* TEXTO PROPORCIONADO:
****
Crítica teatral

'Cortarse un pie con una motosierra': no siempre las cosas son como parecen

Bárbara Mestanza presenta el nuevo espectáculo en la Sala Beckett

Una escena del espectáculo 'Cortarse un pie con una motosierra'.
16/01/2026
2 min
  • Autoría y dirección: Bárbara Mestanza
  • Intérpretes: Rosa Boladeras, Bárbara Mestanza y Júlia Molins
  • Sala Beckett. Hasta el 8 de febrero

Sucia (2023) ha sido el principal éxito de la joven actriz, dramaturga y directora Bárbara Mestanza. Una propuesta nacida de una experiencia traumática personal que se convirtió en obra de teatro, documental y libro. Sucia era la catarsis, el grito entre cabreado y reivindicativo de una mujer de la que un masajista abusó sin que ella supiera cómo reaccionar. En su nueva propuesta, Cortarse un pie con una motosierra, Mestanza vuelve sobre el tema de los abusos sexuales sobre las mujeres con la mirada no tan puesta en las víctimas femeninas, que también, como en la llamada cultura de la cancelación que anula social y personalmente a los agresores, sean culpables o víctimas de una trampa o venganza.
****
* TAREA 1:
Responde a estas preguntas con los datos de la crítica de 'Cortarse un pie con una motosierra':
(a) ¿Hasta qué fecha se representa el espectáculo en la Sala Beckett?
(b) ¿En qué tres formatos se convirtió Sucia?
(c) ¿Quiénes son las intérpretes de la obra?
* TAREA 2: Prosigue la crítica de 'Cortarse un pie con una motosierra' a partir de su última frase.
****
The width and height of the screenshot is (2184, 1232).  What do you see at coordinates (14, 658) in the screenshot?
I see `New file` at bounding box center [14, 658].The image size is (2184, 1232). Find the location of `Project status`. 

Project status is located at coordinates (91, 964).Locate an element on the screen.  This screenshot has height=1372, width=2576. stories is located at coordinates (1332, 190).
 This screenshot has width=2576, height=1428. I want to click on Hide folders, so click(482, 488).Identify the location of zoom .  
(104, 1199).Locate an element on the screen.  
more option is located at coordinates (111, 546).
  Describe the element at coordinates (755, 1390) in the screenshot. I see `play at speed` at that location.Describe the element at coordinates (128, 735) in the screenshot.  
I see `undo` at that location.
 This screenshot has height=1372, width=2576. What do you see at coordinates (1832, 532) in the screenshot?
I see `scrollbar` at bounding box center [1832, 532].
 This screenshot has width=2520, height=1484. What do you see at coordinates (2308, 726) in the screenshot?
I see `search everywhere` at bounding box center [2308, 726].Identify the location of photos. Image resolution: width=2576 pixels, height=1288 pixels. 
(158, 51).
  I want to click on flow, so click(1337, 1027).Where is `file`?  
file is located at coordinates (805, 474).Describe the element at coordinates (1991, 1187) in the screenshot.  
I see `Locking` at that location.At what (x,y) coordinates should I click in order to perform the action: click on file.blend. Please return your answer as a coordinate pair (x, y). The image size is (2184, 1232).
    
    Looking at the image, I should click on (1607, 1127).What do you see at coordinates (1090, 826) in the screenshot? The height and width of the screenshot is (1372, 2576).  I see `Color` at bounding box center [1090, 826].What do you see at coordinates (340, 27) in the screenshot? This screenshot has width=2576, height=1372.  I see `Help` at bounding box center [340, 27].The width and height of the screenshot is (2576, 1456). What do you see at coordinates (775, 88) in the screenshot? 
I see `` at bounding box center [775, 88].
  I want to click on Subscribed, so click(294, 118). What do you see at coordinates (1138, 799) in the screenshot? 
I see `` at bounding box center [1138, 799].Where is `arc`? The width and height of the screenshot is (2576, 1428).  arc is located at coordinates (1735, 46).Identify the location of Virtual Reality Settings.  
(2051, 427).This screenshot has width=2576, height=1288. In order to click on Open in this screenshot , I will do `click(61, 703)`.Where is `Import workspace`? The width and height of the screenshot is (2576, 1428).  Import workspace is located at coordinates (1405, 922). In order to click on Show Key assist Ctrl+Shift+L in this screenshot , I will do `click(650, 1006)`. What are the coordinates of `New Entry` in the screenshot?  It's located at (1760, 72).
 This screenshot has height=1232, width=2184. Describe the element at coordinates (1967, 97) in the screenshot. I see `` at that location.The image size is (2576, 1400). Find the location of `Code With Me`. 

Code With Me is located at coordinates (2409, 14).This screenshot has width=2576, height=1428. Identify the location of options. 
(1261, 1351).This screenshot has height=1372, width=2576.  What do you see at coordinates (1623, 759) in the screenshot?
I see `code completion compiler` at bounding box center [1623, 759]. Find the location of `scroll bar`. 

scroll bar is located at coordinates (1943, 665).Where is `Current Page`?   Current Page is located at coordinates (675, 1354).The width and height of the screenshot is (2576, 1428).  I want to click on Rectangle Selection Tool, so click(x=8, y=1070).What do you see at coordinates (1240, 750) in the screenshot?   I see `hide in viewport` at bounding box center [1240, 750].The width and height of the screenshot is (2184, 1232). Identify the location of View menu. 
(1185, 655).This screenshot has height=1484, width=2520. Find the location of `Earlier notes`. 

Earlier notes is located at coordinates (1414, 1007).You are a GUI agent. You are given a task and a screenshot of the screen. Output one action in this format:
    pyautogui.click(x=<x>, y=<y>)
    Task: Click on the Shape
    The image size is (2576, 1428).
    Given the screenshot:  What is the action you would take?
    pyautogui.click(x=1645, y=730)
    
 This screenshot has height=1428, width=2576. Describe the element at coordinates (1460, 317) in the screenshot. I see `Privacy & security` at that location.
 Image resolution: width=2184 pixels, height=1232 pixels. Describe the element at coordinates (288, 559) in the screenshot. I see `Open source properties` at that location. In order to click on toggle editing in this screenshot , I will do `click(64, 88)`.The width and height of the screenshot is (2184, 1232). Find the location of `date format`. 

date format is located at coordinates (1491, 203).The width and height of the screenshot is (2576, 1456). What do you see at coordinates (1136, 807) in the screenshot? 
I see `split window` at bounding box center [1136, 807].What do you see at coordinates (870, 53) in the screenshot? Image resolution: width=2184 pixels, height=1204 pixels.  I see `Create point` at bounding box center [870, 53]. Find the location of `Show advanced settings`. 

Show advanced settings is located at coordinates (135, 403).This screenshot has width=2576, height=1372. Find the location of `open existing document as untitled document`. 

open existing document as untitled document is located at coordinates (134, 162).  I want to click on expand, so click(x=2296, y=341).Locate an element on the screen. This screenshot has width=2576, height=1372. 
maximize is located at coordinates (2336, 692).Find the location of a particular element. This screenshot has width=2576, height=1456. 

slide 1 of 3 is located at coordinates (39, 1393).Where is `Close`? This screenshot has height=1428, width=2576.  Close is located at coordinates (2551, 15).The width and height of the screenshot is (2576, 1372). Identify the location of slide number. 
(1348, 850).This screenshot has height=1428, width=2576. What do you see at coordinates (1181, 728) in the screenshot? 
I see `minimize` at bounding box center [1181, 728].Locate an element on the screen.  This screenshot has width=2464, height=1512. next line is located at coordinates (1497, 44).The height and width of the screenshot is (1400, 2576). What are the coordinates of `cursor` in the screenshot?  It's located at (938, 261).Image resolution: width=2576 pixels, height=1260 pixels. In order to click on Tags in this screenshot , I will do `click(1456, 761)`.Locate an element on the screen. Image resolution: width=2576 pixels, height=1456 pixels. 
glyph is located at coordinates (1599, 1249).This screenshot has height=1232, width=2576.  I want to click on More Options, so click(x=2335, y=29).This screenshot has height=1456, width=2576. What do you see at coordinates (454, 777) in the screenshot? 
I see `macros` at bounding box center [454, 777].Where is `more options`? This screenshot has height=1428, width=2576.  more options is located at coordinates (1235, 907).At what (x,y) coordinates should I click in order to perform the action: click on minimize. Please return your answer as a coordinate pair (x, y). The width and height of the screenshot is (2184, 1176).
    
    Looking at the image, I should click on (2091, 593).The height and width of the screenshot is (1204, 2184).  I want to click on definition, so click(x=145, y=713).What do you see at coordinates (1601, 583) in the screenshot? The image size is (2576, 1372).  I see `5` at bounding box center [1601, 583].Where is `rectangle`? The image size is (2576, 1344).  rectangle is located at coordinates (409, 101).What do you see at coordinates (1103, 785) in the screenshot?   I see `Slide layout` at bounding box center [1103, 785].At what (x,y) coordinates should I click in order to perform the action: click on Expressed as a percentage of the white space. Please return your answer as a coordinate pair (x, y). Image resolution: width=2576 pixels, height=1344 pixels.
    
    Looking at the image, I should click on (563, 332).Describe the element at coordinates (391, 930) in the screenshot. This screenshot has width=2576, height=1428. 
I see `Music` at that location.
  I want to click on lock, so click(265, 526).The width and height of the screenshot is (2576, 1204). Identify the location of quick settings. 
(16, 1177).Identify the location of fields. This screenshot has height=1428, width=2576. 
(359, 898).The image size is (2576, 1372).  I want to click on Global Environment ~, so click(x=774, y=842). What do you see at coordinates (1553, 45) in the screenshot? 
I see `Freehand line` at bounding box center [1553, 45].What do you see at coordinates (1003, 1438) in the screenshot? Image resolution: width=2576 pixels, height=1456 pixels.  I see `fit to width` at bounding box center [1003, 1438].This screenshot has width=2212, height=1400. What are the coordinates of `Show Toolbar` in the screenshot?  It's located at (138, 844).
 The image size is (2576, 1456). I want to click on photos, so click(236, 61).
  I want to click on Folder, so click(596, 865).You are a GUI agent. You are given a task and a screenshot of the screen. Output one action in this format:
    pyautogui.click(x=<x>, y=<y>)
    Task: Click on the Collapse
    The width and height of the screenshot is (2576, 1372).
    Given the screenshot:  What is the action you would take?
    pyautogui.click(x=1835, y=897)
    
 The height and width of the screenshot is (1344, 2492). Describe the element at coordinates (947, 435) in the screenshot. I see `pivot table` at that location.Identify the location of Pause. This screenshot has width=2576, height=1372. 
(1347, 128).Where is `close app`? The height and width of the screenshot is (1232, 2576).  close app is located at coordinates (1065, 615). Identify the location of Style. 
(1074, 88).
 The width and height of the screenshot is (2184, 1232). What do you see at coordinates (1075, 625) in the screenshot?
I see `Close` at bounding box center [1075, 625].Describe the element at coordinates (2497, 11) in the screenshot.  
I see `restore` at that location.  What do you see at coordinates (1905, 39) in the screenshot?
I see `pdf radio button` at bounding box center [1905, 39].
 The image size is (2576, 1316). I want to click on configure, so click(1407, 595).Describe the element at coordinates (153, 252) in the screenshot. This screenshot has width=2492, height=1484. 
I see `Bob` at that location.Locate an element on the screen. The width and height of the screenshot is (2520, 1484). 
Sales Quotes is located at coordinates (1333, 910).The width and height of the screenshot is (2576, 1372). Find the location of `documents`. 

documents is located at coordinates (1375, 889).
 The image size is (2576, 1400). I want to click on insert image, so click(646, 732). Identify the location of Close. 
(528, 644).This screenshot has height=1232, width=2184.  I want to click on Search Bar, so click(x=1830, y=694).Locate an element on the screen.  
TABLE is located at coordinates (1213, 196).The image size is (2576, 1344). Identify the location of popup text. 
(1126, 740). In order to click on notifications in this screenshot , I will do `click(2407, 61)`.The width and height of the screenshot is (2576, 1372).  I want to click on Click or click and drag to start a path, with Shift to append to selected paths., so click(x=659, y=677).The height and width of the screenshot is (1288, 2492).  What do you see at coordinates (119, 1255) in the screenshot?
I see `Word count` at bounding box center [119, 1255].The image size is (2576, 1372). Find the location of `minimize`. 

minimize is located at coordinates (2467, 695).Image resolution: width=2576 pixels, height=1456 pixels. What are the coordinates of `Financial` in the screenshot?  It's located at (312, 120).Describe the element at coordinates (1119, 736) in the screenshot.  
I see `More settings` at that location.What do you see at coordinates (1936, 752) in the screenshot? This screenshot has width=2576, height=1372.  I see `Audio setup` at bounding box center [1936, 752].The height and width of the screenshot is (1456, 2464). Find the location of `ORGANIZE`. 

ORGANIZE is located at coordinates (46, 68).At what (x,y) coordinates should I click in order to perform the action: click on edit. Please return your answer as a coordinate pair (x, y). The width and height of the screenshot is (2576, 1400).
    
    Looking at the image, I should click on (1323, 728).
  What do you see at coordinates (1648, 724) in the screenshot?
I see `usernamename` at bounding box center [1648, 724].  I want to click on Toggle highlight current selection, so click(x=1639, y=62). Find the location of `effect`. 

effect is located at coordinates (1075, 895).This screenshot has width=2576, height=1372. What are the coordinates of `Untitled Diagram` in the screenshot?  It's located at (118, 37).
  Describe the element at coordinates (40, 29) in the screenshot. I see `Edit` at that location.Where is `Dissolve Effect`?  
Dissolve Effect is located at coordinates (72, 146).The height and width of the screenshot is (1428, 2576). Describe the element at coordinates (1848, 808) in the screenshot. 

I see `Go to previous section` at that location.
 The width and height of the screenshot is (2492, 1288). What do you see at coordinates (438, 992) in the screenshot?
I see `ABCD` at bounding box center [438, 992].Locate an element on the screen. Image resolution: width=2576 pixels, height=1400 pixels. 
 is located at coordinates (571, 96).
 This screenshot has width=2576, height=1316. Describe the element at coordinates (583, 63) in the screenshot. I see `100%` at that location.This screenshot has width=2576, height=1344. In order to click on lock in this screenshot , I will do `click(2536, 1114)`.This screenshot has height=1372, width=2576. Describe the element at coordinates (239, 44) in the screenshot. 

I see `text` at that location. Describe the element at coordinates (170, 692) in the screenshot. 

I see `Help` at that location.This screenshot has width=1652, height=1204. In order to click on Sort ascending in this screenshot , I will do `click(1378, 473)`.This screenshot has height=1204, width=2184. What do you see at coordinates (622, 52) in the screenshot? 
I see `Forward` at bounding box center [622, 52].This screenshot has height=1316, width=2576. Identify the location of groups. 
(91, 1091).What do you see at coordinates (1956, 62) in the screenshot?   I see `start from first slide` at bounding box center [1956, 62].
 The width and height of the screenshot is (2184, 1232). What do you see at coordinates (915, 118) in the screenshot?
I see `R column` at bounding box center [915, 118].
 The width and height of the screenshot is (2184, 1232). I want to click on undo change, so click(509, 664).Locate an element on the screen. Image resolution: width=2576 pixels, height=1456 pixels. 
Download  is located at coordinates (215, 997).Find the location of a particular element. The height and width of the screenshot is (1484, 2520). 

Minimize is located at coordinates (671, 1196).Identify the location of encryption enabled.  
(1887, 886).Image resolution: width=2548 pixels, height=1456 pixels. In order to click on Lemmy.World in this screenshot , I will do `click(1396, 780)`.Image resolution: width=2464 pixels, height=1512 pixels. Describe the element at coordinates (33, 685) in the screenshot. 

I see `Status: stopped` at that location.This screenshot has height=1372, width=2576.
****
* RESPUESTA 1:
(a) Hasta el 8 de febrero.
(b) En obra de teatro, documental y libro.
(c) Rosa Boladeras, Bárbara Mestanza y Júlia Molins.

* RESPUESTA 2:
Esta cancelación suele empezar por la publicación en un medio de comunicación de las denuncias de las víctimas, como hemos vivido entre nosotros no hace tanto. Claro que todo cambia cuando uno de los denunciados, un tal Ramon Roig, está junto a la muerte después de intentar suicidarse. Una situación que aún cambia más cuando parece que parte de lo publicado no es del todo exacto. Por lo que respecta al texto, la autora quiere desarrollar el sentido de culpa y la responsabilidad de la periodista (Bárbara Mestanza) que ha escrito el artículo; la confrontación con su jefe (Rosa Boladeras) por la exigencia de rigor en el trabajo; y las nefastas consecuencias para el denunciado y para su hija (Júlia Molins). Y esto manteniendo el apasionado y llamativo discurso feminista contra el poder patriarcal en una dramaturgia poco clara que, además, se alarga sin motivo.

En cuanto a la forma, la directora juega fuerte las herramientas audiovisuales (estríming, proyecciones, música) incluso con exceso; se sirve de un curioso contexto de referencias medievales (letra gótica y cantos gregorianos incluidos); y un inexplicable vestuario que no favorece ni el relato ni las actrices. Queda el grito apasionado de una realidad cada día actual, cada día polémica. Y no me refiero a Julio Iglesias, sino al caso de un exdiputado de Junts cancelado política y socialmente por unas denuncias falsas.